• **Your goal**
A faithful copy of all the data is the goal; omit the pictures.

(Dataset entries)

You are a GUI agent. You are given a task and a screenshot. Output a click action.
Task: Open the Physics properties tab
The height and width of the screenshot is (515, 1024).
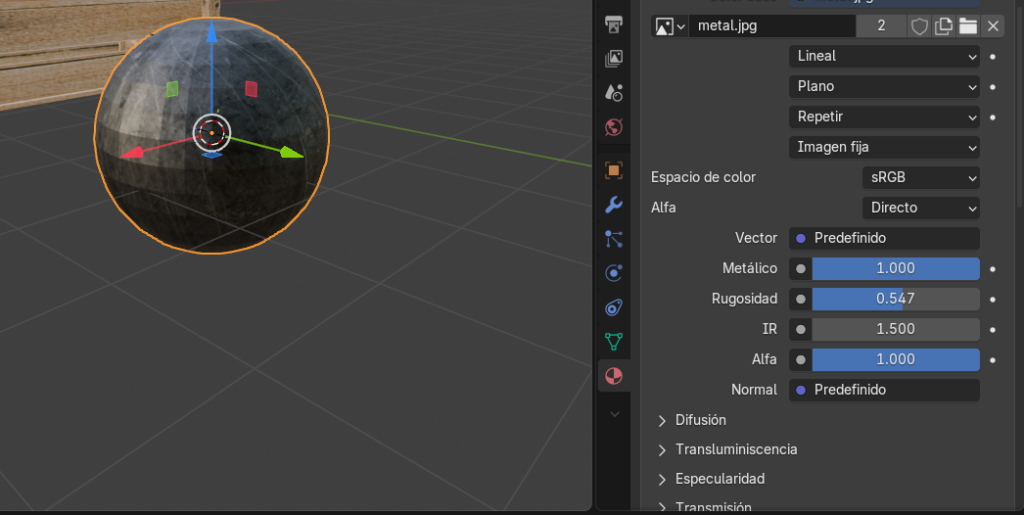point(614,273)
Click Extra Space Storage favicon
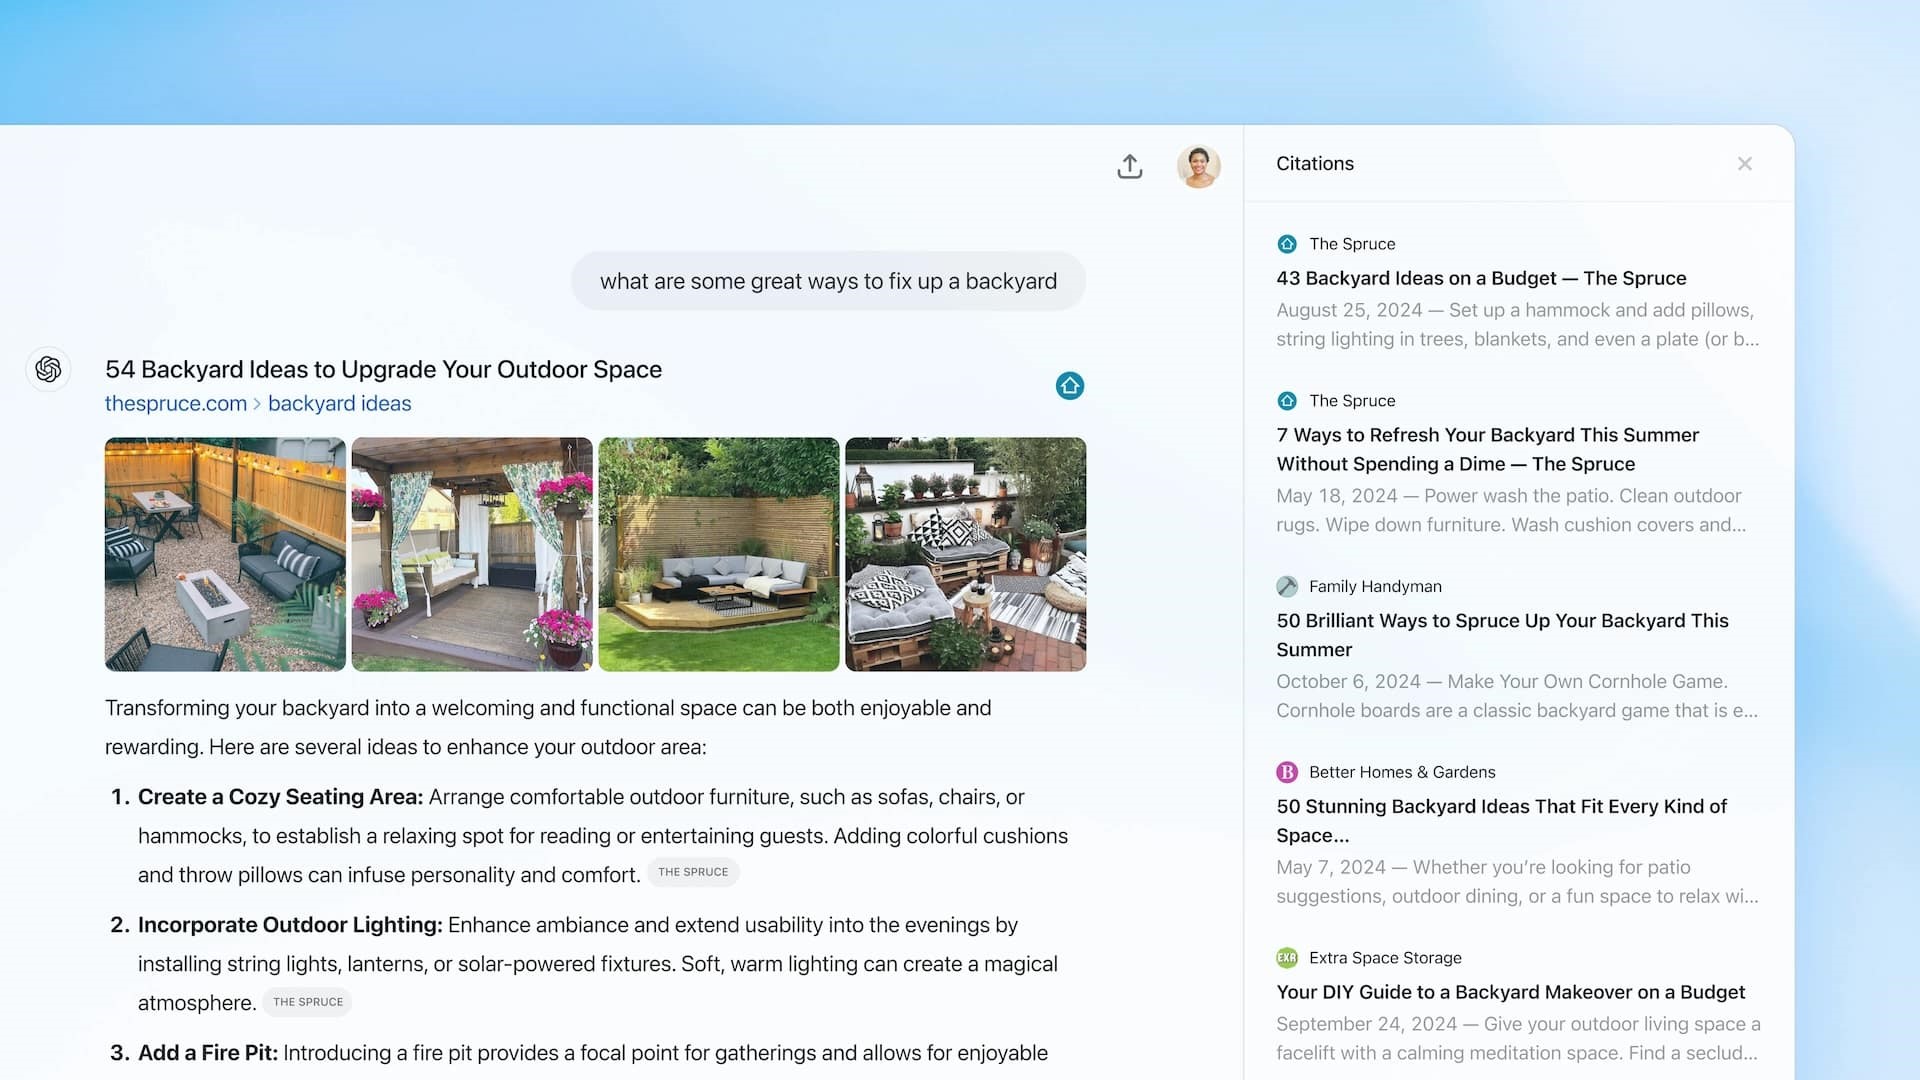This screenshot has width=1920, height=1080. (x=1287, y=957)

• **Solution for this problem**
You are a GUI agent. You are given a task and a screenshot. Output a click action.
Task: Open the Physics properties tab
The height and width of the screenshot is (515, 1024).
point(614,273)
Click Extra Space Storage favicon
This screenshot has width=1920, height=1080. (x=1287, y=957)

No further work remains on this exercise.